At the annual congress of the French Society of Toxicology, held in Avignon on 24 and 25 November 2022, the work of the toxicology laboratory was rewarded with two “best poster” awards.
The first poster focuses on the results of the FREEDOM Project (In vitro effects of mixtures representative of dietary exposure to endocrine disruptors). We showed that, among the 8 mixtures studied, the mixtures associated with 5 of the 7 adult diets (in particular “traditional” and “Mediterranean”) had very similar compositions, and induced similar effects in the various trials. On the other hand, the mixtures associated with the other two adult diets (“dietetic” and “snacking”), as well as the infant diet, were found to have different compositions. In particular, the presence of phytoestrogens other than resveratrol and/or the absence of imazalil, chlorpropham or propargite could explain the differences in activity observed for these mixtures in some tests, in particular the activation of the oestrogen receptor, or the increase in the synthesis of oestradiol.
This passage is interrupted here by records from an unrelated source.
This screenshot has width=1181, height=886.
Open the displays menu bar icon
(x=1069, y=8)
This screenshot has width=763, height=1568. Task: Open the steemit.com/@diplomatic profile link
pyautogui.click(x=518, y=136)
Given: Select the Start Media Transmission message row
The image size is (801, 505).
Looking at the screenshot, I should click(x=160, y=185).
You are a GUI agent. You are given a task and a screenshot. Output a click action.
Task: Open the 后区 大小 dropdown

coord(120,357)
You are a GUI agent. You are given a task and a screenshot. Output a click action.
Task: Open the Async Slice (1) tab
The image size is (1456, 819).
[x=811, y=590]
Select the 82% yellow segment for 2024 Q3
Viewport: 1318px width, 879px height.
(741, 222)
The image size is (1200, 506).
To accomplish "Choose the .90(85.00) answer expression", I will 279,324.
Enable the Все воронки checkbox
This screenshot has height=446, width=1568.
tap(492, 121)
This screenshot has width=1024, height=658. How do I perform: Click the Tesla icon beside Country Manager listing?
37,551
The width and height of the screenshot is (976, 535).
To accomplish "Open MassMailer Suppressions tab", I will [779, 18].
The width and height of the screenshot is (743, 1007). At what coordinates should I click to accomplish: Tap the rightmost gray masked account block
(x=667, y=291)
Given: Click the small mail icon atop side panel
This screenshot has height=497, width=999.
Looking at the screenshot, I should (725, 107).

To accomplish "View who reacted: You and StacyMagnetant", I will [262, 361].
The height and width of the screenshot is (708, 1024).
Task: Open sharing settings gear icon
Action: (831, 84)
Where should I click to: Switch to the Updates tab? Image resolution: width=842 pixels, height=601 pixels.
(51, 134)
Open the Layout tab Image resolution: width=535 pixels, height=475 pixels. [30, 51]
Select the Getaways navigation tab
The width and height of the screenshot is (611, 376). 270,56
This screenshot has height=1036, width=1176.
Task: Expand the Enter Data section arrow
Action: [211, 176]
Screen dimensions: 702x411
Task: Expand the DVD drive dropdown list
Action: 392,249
The second poster focuses on the results of the HEATED TOBACCO Project. We have shown that emissions from heated tobacco induce reduced cytotoxicity compared to cigarette smoke, although this is higher than for e-cigarette aerosols. Only heated tobacco and (mainly) conventional 3R4F cigarettes induced oxidative DNA damage. The DNA damage induced by 3R4F cigarettes is greater than that seen for heated tobacco, even though the exposure doses are much lower. In addition, only 3R4F cigarettes induced a significant increase in chromosomal aberrations. Although no DNA methylation or histone modulation was demonstrated after acute exposure to the various emissions, we identified deregulations of mir-21-5p, mir-let-7a-5p, mir-130, and mir-let-7c-5p in exposed BEAS-2B cells. The deregulation of these 4 microRNAs may be involved in lung carcinogenesis. In conclusion, this study provides innovative information on the acute toxicity of heated tobacco emissions compared to conventional cigarette smoke and e-cigarette aerosols. These results must be confirmed by animal studies, in particular in order to determine the toxicity of these emissions in the long term.